**Задание:**
Продублируйте без изменений фрагмент интервью о видеоиндустрии, который открывается словами «Сейчас же ситуация» и завершается словами «примерно часовому хронометражу.».

**Выбранный отрывок:**
++++
”Нет сейчас больше никакого видео-рынка… но мы имеем шанс его пересобрать.” Интервью с клипмейкером Ириной Мироновой.

January 25, 2023


 

Ирина, положение дел в индустрии, не только для клипмейкеров, но и вообще для всех, кто занимается видео-продакшном, за 2022 год изменилось кардинально. Насколько сейчас все плохо?

По моему опыту — а это уже 25 лет — индустрия, как и наше общество, прошла уже несколько «взлётов» и «падений», стадий прогресса и регресса. И сегодняшняя ситуация, хотя и выглядит кризисной, на самом деле не является финалом. Или ситуацией, из которой нет выхода.

Что сейчас важно для нашего профессионального сообщества, которое занимается производством любого видеоконтента — длинного и короткого, рекламного, музыкального, кино, сериалов, и так далее? Важно то, что весь современный контент, и сюжетно и технически, производится по плюс-минус одной бизнес-схеме. И сейчас наступает такое время, которое «перемешает» игроков, и сделает из этой «смеси» новые группировки, которые будут более тесно связаны между собой, чем те, что были раньше. Раньше всё было несколько сепаративно: рекламщики — это рекламщики, клипмейкеры — это клипмейкеры. Да, были исключения, когда рекламный режиссёр снимал музыкальные клипы, а клипмейкер становился кинорежиссёром, но это исключения, которые давались нелегко. В кино клипмейкеры автоматом не попадали, хотя почти все очень хотели. Более того, в другую сторону это тоже не очень работало. Например, помню, как мне жаловалась Аня Меликян, что ей, как режиссёру кино, очень сложно и непонятно работать в коротком формате. Тогда какая-то иностранная группа (вроде бы Rammstein) заказала ей клип, и это стало для неё очень трудным этапом, к которому она больше не возвращалась. И таких примеров много.

Сейчас же ситуация другая. Клипмейкеры, создающие музыкальный аудиовизуальный контент, работают с теми же инструментами, с которыми работают и режиссёры рекламы. Более того, сами формы начинают мутировать друг в друга: мы видим, что сейчас большие фильмы дробятся на более мелкие части, хронометражи фильмов начинают приближаться к сериальным сериям, и наоборот — хронометраж серий некоторых сериалов приблизился к полноценному фильму.

 

Да, они пришли к примерно часовому хронометражу.

Около часа, да. Потом они начали сокращаться, и сейчас подавляющее большинство серий — это 25-30 минут. И тенденция уменьшения серий продолжает происходить. При этом увеличивается количество серий.
++++
**Блок данных:**
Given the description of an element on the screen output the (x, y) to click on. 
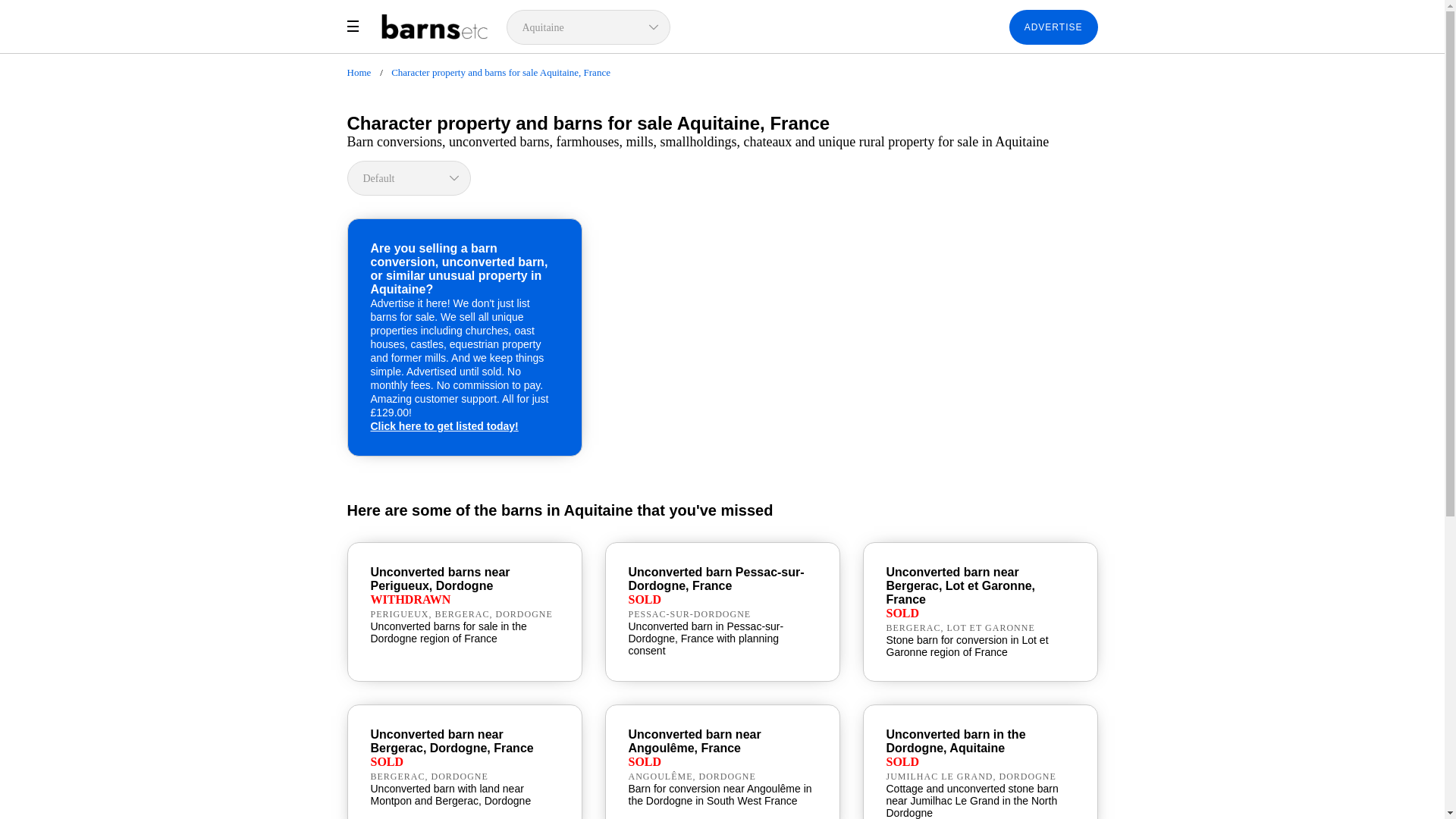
++++
**Решение задания:**
Сейчас же ситуация другая. Клипмейкеры, создающие музыкальный аудиовизуальный контент, работают с теми же инструментами, с которыми работают и режиссёры рекламы. Более того, сами формы начинают мутировать друг в друга: мы видим, что сейчас большие фильмы дробятся на более мелкие части, хронометражи фильмов начинают приближаться к сериальным сериям, и наоборот — хронометраж серий некоторых сериалов приблизился к полноценному фильму.

 

Да, они пришли к примерно часовому хронометражу.